▸ PAGE EXCERPT
--*--
In recent months the world has witnessed the rise of new, significant high-volume distributed denial of service (DDoS) attacks. With 2016 nearly in the rear-view mirror, at Corero we are preparing for a very busy year ahead. Our threat predictions for 2017 include:

  • Terabit-scale DDoS attacks will become the new norm, impacting ISPs and the Internet backbone itself
  • Novel zero-day reflection and amplification attacks will appear with more frequency, enabling more sophisticated and targeted attacks
  • DDoS attacks will become a top security priority, with increased disruption to businesses and government due to rising threat levels.

The Mirai botnet, which was responsible for a string of attacks in recent months, including the DDoS attack against DNS provider Dyn in October, will continue to evolve as hackers take advantage of the millions of poorly-secured, Internet-connected devices currently in use worldwide. In terms of its size, the Mirai botnet is currently believed to have a population of around 300,000 compromised devices, but its population could increase significantly if hackers amend the source code to include root credentials for other types of vulnerable devices.

Corero predicts that the Mirai botnet will also become more complex in 2017, as hackers evolve and adapt the original package, equipping it with new DDoS attack methods. Mirai is currently believed to contain around ten different DDoS attack techniques or vectors which can be utilized by hackers to initiate an attack. We believe this will increase during 2017 as attackers develop new methods, and then make them open source and available for anyone to use.

While the Mirai botnet is certainly fearsome in terms of its size, its capacity to wreak havoc is also dictated by the various attack vectors it employs. If a variety of new and complex techniques were added to its arsenal next year, we may see a substantial escalation in the already dangerous DDoS landscape, with the potential for frequent, terabit-scale DDoS events that significantly disrupt Internet availability.

The motivations for DDoS attacks are endless, and the range of potential political and economic fallout from such attacks could be far-reaching. Our entire digital economy depends upon access to the Internet, so organizations should think carefully about business continuity in the wake of such events. For example, it may be prudent to have back-up telephone systems in place to communicate with customers, rather than relying solely on VOIP systems, which could also be taken down in the event of an attack.

As an example of the pace of change in the DDoS landscape, the Corero Security Operations Center recently warned of an extremely powerful new zero-day DDoS attack vector which utilizes the Lightweight Directory Access Protocol (LDAP), and has the potential to amplify attacks by as much as 55x.
--*--
▸ STORED DATA
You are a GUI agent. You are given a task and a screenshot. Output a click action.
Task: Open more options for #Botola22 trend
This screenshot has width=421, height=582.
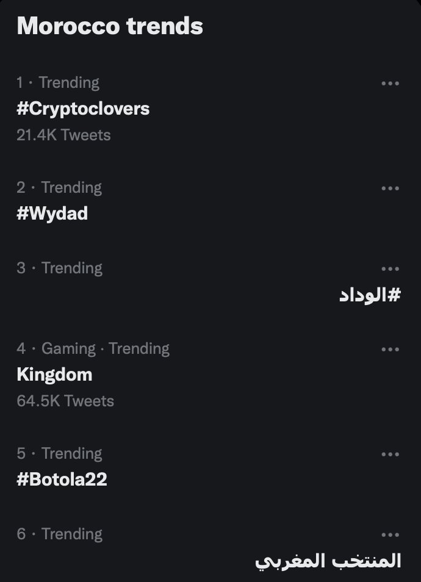point(390,454)
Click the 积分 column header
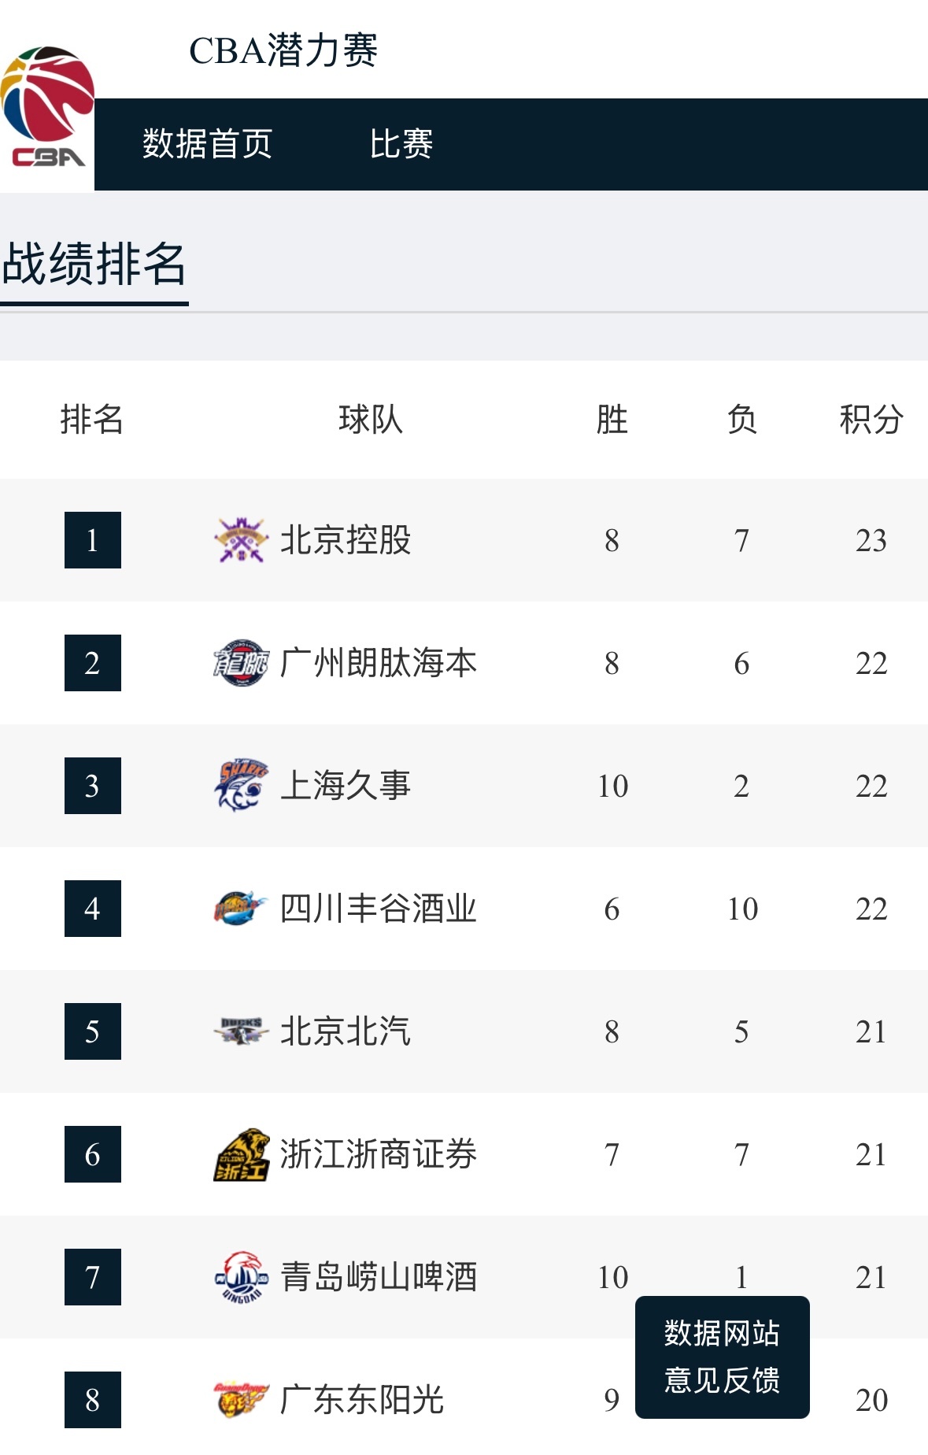The image size is (928, 1455). tap(871, 419)
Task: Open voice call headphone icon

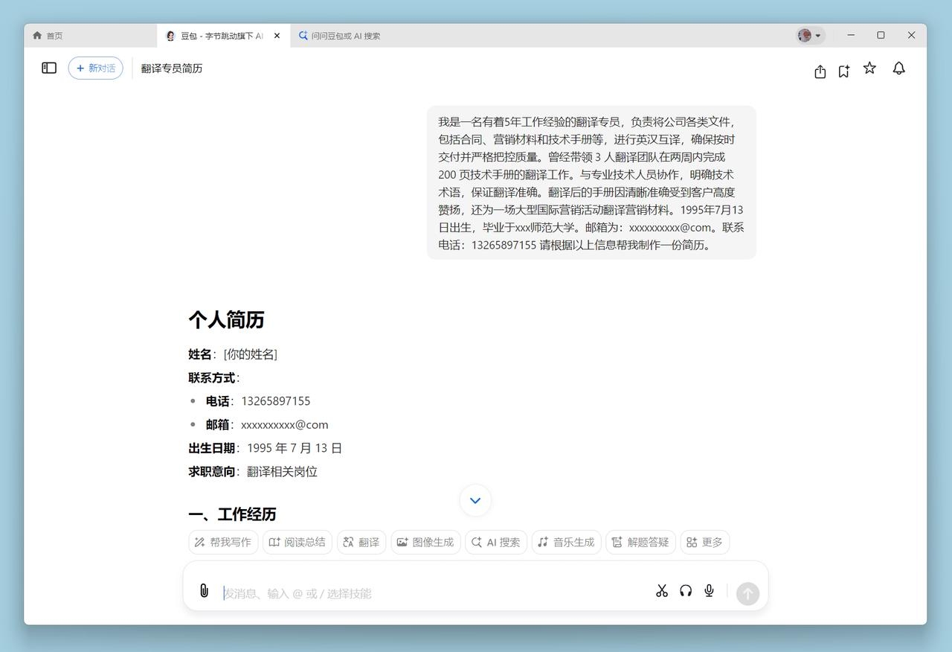Action: (x=686, y=590)
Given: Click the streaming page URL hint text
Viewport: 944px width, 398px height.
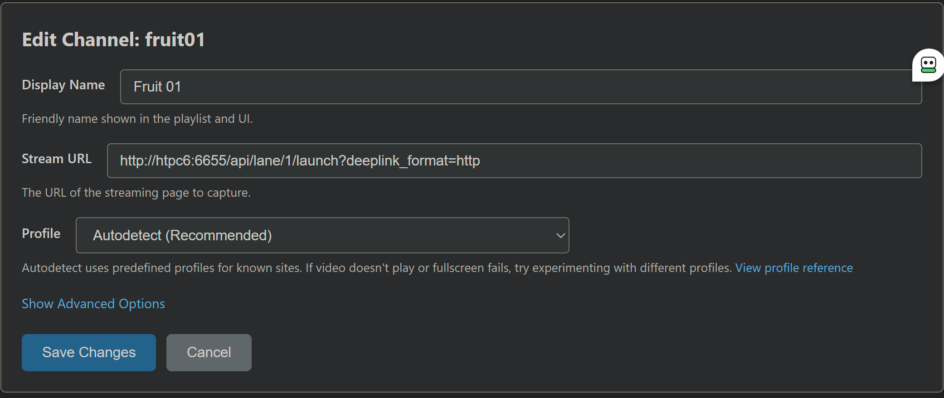Looking at the screenshot, I should coord(136,193).
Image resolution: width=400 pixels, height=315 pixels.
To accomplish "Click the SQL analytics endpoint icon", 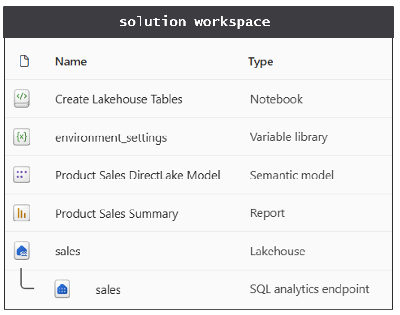I will (62, 289).
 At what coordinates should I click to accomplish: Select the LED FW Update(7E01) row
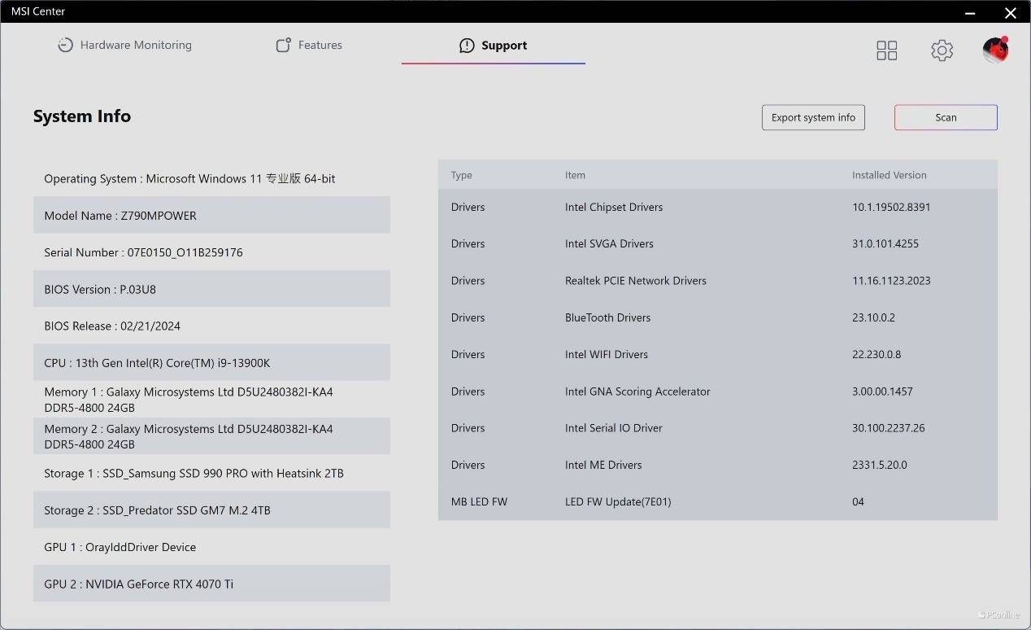(x=717, y=502)
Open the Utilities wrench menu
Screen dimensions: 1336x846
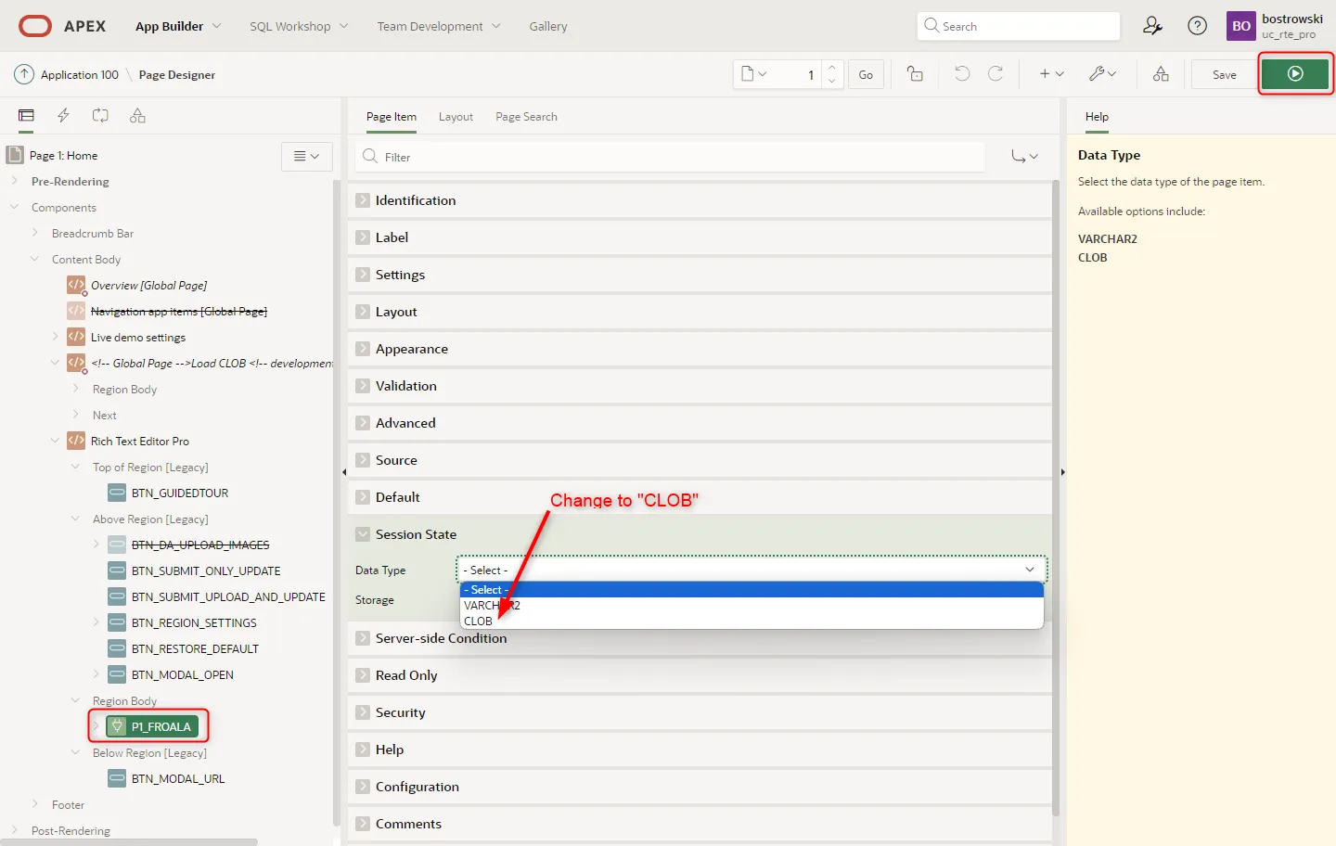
--*--
▸ WHAT THE EXERCISE ASKS
Using the passage on DDoS threat predictions, decide whether each statement agrees with it, and answer yes or no, quoting the words that decide it. (a) The Mirai botnet is believed to have around 300,000 compromised devices. (b) Mirai currently contains about twenty DDoS attack techniques. (c) The new LDAP attack vector can amplify attacks by as much as 55x.

▸ RESPONSE TO THE EXERCISE
(a) Yes: "the Mirai botnet is currently believed to have a population of around 300,000 compromised devices"
(b) No: "Mirai is currently believed to contain around ten different DDoS attack techniques or vectors"
(c) Yes: "has the potential to amplify attacks by as much as 55x"